- GOAL
Put every line of the records below into a single numbered list, leaving out the blank lines.

### RAW DATA

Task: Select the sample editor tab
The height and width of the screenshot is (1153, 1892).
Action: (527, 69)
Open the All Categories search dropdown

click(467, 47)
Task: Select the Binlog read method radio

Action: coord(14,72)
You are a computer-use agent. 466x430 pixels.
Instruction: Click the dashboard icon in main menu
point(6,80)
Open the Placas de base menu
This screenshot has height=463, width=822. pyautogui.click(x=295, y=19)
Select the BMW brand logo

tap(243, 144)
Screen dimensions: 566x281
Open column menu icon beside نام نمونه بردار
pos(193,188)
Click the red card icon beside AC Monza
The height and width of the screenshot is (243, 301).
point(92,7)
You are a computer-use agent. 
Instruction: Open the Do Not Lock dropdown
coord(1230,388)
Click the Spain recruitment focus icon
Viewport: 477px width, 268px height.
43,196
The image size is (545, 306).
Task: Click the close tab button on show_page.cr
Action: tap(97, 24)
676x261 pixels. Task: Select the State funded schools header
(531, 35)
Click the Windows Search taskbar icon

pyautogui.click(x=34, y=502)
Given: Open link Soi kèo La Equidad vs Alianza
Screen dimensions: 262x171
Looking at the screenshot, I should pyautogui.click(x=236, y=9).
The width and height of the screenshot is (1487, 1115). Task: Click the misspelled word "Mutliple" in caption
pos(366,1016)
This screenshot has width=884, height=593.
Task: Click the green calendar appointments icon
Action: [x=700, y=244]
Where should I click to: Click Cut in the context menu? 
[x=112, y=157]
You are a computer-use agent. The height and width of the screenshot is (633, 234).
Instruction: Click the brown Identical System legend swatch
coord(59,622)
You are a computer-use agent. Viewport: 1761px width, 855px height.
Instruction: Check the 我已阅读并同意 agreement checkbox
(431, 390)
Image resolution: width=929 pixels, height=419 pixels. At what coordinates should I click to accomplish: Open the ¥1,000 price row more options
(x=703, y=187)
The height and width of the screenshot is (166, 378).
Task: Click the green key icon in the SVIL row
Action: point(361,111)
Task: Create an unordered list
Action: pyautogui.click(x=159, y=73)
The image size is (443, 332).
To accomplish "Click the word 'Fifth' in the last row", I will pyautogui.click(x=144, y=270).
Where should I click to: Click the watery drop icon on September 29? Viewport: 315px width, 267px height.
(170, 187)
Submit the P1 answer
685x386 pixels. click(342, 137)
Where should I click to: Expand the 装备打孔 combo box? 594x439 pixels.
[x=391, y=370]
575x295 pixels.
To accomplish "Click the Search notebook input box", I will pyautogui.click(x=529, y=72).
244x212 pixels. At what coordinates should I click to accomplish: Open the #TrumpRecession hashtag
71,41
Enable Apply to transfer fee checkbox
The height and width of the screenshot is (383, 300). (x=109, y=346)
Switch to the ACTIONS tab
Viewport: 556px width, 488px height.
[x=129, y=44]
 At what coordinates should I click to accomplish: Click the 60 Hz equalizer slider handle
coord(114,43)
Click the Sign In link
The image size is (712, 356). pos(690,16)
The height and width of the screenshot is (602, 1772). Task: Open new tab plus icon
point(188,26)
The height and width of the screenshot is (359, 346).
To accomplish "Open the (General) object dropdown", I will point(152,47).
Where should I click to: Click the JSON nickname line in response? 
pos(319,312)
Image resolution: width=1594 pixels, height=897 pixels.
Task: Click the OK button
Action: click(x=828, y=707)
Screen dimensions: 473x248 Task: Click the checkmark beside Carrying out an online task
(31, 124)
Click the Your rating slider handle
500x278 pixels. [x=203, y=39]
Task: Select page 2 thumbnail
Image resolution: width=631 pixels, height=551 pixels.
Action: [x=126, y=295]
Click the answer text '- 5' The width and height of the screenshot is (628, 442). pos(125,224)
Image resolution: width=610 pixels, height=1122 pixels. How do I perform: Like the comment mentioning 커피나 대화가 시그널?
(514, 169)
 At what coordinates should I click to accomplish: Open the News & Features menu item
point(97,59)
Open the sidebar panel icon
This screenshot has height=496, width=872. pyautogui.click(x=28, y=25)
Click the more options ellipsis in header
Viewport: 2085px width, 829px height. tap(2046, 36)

######

- THE RESPONSE
1. Task: Select the sample editor tab
2. The height and width of the screenshot is (1153, 1892).
3. Action: (527, 69)
4. Open the All Categories search dropdown
5. click(467, 47)
6. Task: Select the Binlog read method radio
7. Action: coord(14,72)
8. You are a computer-use agent. 466x430 pixels.
9. Instruction: Click the dashboard icon in main menu
10. point(6,80)
11. Open the Placas de base menu
12. This screenshot has height=463, width=822. pyautogui.click(x=295, y=19)
13. Select the BMW brand logo
14. tap(243, 144)
15. Screen dimensions: 566x281
16. Open column menu icon beside نام نمونه بردار
17. pos(193,188)
18. Click the red card icon beside AC Monza
19. The height and width of the screenshot is (243, 301).
20. point(92,7)
21. You are a computer-use agent. 
22. Instruction: Open the Do Not Lock dropdown
23. coord(1230,388)
24. Click the Spain recruitment focus icon
25. Viewport: 477px width, 268px height.
26. 43,196
27. The image size is (545, 306).
28. Task: Click the close tab button on show_page.cr
29. Action: tap(97, 24)
30. 676x261 pixels. Task: Select the State funded schools header
31. (531, 35)
32. Click the Windows Search taskbar icon
33. pyautogui.click(x=34, y=502)
34. Given: Open link Soi kèo La Equidad vs Alianza
35. Screen dimensions: 262x171
36. Looking at the screenshot, I should pyautogui.click(x=236, y=9).
37. The width and height of the screenshot is (1487, 1115). Task: Click the misspelled word "Mutliple" in caption
38. pos(366,1016)
39. This screenshot has width=884, height=593.
40. Task: Click the green calendar appointments icon
41. Action: [x=700, y=244]
42. Where should I click to: Click Cut in the context menu? 
43. [x=112, y=157]
44. You are a computer-use agent. The height and width of the screenshot is (633, 234).
45. Instruction: Click the brown Identical System legend swatch
46. coord(59,622)
47. You are a computer-use agent. Viewport: 1761px width, 855px height.
48. Instruction: Check the 我已阅读并同意 agreement checkbox
49. (431, 390)
50. Image resolution: width=929 pixels, height=419 pixels. At what coordinates should I click to accomplish: Open the ¥1,000 price row more options
51. (x=703, y=187)
52. The height and width of the screenshot is (166, 378).
53. Task: Click the green key icon in the SVIL row
54. Action: point(361,111)
55. Task: Create an unordered list
56. Action: pyautogui.click(x=159, y=73)
57. The image size is (443, 332).
58. To accomplish "Click the word 'Fifth' in the last row", I will pyautogui.click(x=144, y=270).
59. Where should I click to: Click the watery drop icon on September 29? Viewport: 315px width, 267px height.
60. (170, 187)
61. Submit the P1 answer
62. 685x386 pixels. click(342, 137)
63. Where should I click to: Expand the 装备打孔 combo box? 594x439 pixels.
64. [x=391, y=370]
65. 575x295 pixels.
66. To accomplish "Click the Search notebook input box", I will pyautogui.click(x=529, y=72).
67. 244x212 pixels. At what coordinates should I click to accomplish: Open the #TrumpRecession hashtag
68. 71,41
69. Enable Apply to transfer fee checkbox
70. The height and width of the screenshot is (383, 300). (x=109, y=346)
71. Switch to the ACTIONS tab
72. Viewport: 556px width, 488px height.
73. [x=129, y=44]
74.  At what coordinates should I click to accomplish: Click the 60 Hz equalizer slider handle
75. coord(114,43)
76. Click the Sign In link
77. The image size is (712, 356). pos(690,16)
78. The height and width of the screenshot is (602, 1772). Task: Open new tab plus icon
79. point(188,26)
80. The height and width of the screenshot is (359, 346).
81. To accomplish "Open the (General) object dropdown", I will point(152,47).
82. Where should I click to: Click the JSON nickname line in response? 
83. pos(319,312)
84. Image resolution: width=1594 pixels, height=897 pixels.
85. Task: Click the OK button
86. Action: click(x=828, y=707)
87. Screen dimensions: 473x248 Task: Click the checkmark beside Carrying out an online task
88. (31, 124)
89. Click the Your rating slider handle
90. 500x278 pixels. [x=203, y=39]
91. Task: Select page 2 thumbnail
92. Image resolution: width=631 pixels, height=551 pixels.
93. Action: [x=126, y=295]
94. Click the answer text '- 5' The width and height of the screenshot is (628, 442). pos(125,224)
95. Image resolution: width=610 pixels, height=1122 pixels. How do I perform: Like the comment mentioning 커피나 대화가 시그널?
96. (514, 169)
97.  At what coordinates should I click to accomplish: Open the News & Features menu item
98. point(97,59)
99. Open the sidebar panel icon
100. This screenshot has height=496, width=872. pyautogui.click(x=28, y=25)
101. Click the more options ellipsis in header
102. Viewport: 2085px width, 829px height. tap(2046, 36)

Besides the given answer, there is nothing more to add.